A fictionalised account of my experiences supporting homeless people with mental health issues at a charity-run hostel in the Midlands. I learned a lot, about other people and myself. Much of it was good, sometimes it was distressing. And I had my preconceptions as a liberal do-gooder challenged, losing some innocence but perhaps seeing the world more clearly as a result.



You couldn't help but be caught up in Carol's aura. Maybe that was a hippy word for it, but there was more than a hint of the hippy earthmother about Carol. An ever-present smile was framed by a frizz of blonde hair, and she was energised seemingly all the time...but I'm getting ahead of myself.

The moment I'm wanting to capture is when I first saw Carol, on an open day at the hostel she managed. The hostel housed a dozen homeless people with enduring mental health problems, and the building itself seemed to be a good example of those difficulties. It was two big Victorian buildings knocked into one, without the budget to do so properly, on a terrace of similarly big properties either side of an area of green space, and it was a disaster area of mismatched wiring and clunky pipes, wonky brickwork and drip-drip-dripping.

There was something inescapably metaphoric about the setting too: nice as the grassed area looked, it was somewhere you'd be ill-advised to let children play without checking the area first, boobytrapped as it was by discarded syringes and empty bottles of industrial strength cider that had never been near an apple. Wannabe hardmen swaggered their beat, if only to defend themselves from other fake-gangsters, but all that posturing had the effect of raising their testosterone levels and increasing the prospect of violence. Perhaps it was good that most of them lived on a diet of skunk and chicken nuggets, which meant any actual aggravation was likely to fizzle out with no bodily energy to sustain it.

Amid that simmering tension and sense of fractured lives, Carol stood out like a blonde beacon, a care bear of a woman in her early fifties, her personal radiance making up for the general lack of energy among the local residents. She was the star of the hostel, the presence you were naturally drawn to, and she was also its manager. The open day was a typically generous way of doing things, as a group of interviewees turned up and mingled with hostel residents, and shared a lunch of pork pie and pasta salad, spicy chicken wings and coleslaw, flapjack squares and bananas. It was like going to an aunt's place on Boxing Day, an impression heightened by the look of the hostel.

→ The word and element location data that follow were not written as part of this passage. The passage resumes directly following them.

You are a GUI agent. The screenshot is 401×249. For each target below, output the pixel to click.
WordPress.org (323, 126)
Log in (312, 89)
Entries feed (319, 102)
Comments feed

Normally, you go for a job interview and it's pretty clear that you're at a place of work because of the office equipment there, or the deep fat fryers, or whatever else signals that this is a working environment. The hostel wasn't like that. No, the room we mingled in was carpeted, and had stuffed chairs and photos on the walls. And while you could tell who was an interviewee often because they'd dressed for the occasion, there was pretty much no distinguishing staff and residents. Just when you'd got one of them down as clearly being a resident because of some kind of eccentricity of dress or dotty behaviour, they passed a form across to Carol for her approval and you realised she was giving it the OK and they were actually a member of staff. It worked the other way round, too. One guy in a jacket and tie talked to me in a formal fashion for a couple of minutes before I realised he believed I was his doctor, and that he wanted to discuss the medication he was taking.

All of this made the hostel a fascinating place to be around, and I hoped I'd get a job there. By now, an hour into the open day, it was clear that some of the attendees were not so enthralled. Where I was captivated by the warm chaos around me, others were confused. What intrigued me left others cold. I wondered if Wellington Terrace was somewhere I could become part of, a member of the team working with its residents...

But first, the interviews. And there's a plural there because there were two. One with a couple of the staff, which was straightforward enough. More interestingly, and - I thought - telling me something about the culture of the organisation, there was another interview with hostel residents. A great idea, getting the people I'd be supporting involved in the selection process. And, it was the first time I was with some of the residents without staff being there too.

There were three service users on the panel. Joe had a goatee, and with a charity shop grandad jacket customised with a constellation of bright thread had the look of an art student, which turned out to be the case. Terry's teeth were broken and tobacco-stained, his hair waxed into lifelessness. Alf was oldest, with genial eyes, a vacant smile, and - sorry, but it's true - smelt like a hamster cage. Maybe he had a rodent in his pocket?

"What would you cook for dinner?" Terry wanted to know, with something of a bark in his voice.

"Oh, I'm pretty handy in the kitchen. I can do a Sunday roast or a decent curry, a fish pie or a big fry-up, so I'm sure I can conjure up something edible."

That answer seemed to go down well, and there was a pause as the others looked at Alf. Meekly, he looked up and asked "What activities could you do with us?"

"I could maybe run a writing group, take people swimming, or do a relaxation class."

Again, my answer won approval. Joe scratched his chin before asking "Someone comes to you and says he wants to kill himself. You can see fresh marks on his arms. What do you do?" As he asked, Joe's left hand poked out the arm of his jacket and faced me. There were scars on his wrist.

Three pairs of eyes on me, three people breathing in synch and awaiting my response, I knew there was only one answer to this question. And it involved telling them my own story.